* SUPPLIED DATA
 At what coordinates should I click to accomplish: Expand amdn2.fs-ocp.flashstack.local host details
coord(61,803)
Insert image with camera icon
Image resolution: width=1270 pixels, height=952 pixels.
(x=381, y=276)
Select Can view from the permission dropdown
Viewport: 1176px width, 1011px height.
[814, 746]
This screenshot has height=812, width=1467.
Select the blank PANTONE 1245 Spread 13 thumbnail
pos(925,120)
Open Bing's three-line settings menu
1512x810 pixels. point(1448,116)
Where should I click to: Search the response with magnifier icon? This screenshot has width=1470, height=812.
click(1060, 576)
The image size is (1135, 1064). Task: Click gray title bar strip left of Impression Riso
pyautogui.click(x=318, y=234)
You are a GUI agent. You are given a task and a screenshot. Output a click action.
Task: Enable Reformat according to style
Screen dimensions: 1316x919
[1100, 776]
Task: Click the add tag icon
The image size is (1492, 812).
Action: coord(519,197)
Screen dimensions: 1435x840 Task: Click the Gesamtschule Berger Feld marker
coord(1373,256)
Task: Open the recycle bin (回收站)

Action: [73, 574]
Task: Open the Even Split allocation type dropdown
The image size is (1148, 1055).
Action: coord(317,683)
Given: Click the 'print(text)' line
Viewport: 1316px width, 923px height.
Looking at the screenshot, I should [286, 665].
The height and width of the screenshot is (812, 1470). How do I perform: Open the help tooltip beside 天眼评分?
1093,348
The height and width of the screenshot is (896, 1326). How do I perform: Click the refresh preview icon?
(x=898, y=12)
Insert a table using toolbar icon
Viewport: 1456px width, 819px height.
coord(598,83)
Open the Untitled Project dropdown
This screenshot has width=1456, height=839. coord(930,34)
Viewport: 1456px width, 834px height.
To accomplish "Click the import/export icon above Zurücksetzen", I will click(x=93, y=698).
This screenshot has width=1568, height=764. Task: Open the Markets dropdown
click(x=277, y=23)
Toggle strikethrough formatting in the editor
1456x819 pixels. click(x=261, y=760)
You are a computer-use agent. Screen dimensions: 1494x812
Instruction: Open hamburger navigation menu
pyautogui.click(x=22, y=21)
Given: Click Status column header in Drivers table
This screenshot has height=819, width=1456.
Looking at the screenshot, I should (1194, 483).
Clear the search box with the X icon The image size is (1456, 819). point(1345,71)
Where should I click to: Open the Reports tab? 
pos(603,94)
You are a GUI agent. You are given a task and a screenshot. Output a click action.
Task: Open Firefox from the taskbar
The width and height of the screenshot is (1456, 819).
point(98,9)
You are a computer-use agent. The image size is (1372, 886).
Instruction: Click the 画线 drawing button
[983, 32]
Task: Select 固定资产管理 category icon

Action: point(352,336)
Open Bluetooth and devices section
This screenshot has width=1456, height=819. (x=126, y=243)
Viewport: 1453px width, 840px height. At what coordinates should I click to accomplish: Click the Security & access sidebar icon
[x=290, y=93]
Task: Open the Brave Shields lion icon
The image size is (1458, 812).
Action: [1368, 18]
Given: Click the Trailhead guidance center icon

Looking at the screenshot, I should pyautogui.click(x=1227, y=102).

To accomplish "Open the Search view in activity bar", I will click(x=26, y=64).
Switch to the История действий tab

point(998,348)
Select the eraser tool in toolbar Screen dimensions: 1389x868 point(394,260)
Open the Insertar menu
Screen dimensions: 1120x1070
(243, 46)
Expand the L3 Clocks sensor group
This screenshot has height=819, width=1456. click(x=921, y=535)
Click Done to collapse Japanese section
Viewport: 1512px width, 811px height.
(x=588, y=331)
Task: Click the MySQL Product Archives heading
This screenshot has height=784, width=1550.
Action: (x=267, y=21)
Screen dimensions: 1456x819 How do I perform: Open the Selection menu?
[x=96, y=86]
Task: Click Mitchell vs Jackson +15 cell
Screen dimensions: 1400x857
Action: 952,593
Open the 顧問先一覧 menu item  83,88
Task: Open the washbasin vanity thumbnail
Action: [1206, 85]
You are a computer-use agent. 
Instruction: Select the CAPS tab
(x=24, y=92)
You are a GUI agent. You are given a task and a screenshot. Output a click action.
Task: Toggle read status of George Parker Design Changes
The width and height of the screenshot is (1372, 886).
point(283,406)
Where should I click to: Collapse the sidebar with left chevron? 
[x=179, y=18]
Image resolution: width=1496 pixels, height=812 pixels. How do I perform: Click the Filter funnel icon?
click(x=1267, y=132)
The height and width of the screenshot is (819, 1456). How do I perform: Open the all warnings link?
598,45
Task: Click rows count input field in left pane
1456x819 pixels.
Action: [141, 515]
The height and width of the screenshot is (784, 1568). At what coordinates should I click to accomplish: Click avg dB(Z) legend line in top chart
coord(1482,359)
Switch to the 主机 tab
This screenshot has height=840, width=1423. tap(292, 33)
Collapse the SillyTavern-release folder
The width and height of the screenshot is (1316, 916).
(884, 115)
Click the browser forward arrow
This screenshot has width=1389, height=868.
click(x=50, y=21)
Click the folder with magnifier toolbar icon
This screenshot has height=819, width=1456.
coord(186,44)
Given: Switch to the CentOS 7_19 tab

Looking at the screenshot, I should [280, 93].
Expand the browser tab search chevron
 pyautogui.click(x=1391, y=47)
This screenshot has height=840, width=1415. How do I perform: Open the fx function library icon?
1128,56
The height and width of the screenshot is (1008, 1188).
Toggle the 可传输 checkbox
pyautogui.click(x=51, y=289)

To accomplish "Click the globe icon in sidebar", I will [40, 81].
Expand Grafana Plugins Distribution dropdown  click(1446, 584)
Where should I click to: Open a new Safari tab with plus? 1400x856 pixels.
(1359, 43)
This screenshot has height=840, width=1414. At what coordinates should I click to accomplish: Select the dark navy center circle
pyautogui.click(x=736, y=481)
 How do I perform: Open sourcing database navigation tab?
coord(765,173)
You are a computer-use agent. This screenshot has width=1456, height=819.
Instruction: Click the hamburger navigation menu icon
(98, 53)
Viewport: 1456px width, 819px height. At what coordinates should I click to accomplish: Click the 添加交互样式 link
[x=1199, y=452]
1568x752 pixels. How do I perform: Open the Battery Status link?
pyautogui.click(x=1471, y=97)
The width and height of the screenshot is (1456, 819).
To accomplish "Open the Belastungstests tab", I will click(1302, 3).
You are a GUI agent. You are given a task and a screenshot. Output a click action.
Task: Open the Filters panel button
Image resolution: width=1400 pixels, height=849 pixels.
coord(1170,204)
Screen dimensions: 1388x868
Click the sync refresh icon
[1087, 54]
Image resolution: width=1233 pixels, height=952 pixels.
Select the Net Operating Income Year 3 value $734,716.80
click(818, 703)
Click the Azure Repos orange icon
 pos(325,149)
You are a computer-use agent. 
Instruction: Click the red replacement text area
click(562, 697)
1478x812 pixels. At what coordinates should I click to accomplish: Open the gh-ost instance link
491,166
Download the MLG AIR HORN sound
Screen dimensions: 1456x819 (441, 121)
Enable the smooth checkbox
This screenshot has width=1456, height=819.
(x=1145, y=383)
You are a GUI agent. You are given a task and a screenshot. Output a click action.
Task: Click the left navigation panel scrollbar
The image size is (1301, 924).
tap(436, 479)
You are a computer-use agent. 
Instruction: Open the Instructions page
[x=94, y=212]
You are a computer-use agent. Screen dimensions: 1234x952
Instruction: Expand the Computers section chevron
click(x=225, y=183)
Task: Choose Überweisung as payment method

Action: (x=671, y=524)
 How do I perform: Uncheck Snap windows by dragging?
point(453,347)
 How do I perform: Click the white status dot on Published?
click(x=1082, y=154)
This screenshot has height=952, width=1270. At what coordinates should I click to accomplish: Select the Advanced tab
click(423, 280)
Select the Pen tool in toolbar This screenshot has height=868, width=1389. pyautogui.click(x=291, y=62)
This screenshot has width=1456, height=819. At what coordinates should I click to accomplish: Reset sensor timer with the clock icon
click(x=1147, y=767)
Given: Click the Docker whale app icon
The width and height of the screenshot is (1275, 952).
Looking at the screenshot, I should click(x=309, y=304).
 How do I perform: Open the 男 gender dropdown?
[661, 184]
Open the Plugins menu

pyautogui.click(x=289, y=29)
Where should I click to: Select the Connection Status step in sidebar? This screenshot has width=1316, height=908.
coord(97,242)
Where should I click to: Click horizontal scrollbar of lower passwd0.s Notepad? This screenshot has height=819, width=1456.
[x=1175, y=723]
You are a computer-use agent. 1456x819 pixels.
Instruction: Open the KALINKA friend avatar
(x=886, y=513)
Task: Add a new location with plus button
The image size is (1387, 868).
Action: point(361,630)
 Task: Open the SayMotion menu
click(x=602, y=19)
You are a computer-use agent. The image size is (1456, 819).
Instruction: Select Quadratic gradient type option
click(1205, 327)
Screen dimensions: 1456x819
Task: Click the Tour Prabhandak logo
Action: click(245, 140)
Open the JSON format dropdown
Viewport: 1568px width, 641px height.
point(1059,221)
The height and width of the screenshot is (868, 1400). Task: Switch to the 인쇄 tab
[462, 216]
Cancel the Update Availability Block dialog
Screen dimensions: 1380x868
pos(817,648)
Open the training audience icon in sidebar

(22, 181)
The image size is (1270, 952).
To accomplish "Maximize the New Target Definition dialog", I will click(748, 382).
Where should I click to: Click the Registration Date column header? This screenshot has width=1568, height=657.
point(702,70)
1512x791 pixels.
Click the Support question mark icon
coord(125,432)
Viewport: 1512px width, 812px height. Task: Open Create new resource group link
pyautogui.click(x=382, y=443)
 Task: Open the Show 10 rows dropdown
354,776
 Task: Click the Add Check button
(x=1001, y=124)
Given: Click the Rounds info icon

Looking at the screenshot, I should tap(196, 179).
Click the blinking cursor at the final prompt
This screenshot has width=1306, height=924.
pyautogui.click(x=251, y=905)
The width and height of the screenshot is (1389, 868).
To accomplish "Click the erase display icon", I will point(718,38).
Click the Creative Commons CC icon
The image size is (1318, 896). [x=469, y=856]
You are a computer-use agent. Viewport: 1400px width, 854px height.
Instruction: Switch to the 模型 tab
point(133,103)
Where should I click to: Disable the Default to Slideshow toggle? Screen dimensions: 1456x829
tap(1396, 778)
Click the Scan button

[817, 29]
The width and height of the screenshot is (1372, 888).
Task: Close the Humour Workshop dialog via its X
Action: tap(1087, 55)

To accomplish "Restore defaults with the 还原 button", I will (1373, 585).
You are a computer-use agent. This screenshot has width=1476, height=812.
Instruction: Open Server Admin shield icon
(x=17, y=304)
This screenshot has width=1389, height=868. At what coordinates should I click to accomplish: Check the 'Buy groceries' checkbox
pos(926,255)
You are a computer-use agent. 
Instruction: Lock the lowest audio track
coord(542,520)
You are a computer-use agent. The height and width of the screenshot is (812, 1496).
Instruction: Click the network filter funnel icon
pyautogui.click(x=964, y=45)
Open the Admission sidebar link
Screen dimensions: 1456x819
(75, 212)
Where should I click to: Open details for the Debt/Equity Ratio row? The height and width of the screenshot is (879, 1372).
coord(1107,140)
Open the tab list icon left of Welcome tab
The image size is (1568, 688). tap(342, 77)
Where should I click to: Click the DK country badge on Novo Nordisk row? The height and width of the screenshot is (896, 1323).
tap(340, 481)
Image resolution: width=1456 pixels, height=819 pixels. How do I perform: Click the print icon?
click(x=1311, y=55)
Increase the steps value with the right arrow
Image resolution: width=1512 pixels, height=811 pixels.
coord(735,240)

* GOAL OF THE EXERCISE
Among the lines above, repeat exactly those from the line with "Open the Untitled Project dropdown" to the line with "Given: Click Status", counting both ends.

* ANSWER BOX
Open the Untitled Project dropdown
This screenshot has width=1456, height=839. coord(930,34)
Viewport: 1456px width, 834px height.
To accomplish "Click the import/export icon above Zurücksetzen", I will click(x=93, y=698).
This screenshot has width=1568, height=764. Task: Open the Markets dropdown
click(x=277, y=23)
Toggle strikethrough formatting in the editor
1456x819 pixels. click(x=261, y=760)
You are a computer-use agent. Screen dimensions: 1494x812
Instruction: Open hamburger navigation menu
pyautogui.click(x=22, y=21)
Given: Click Status column header in Drivers table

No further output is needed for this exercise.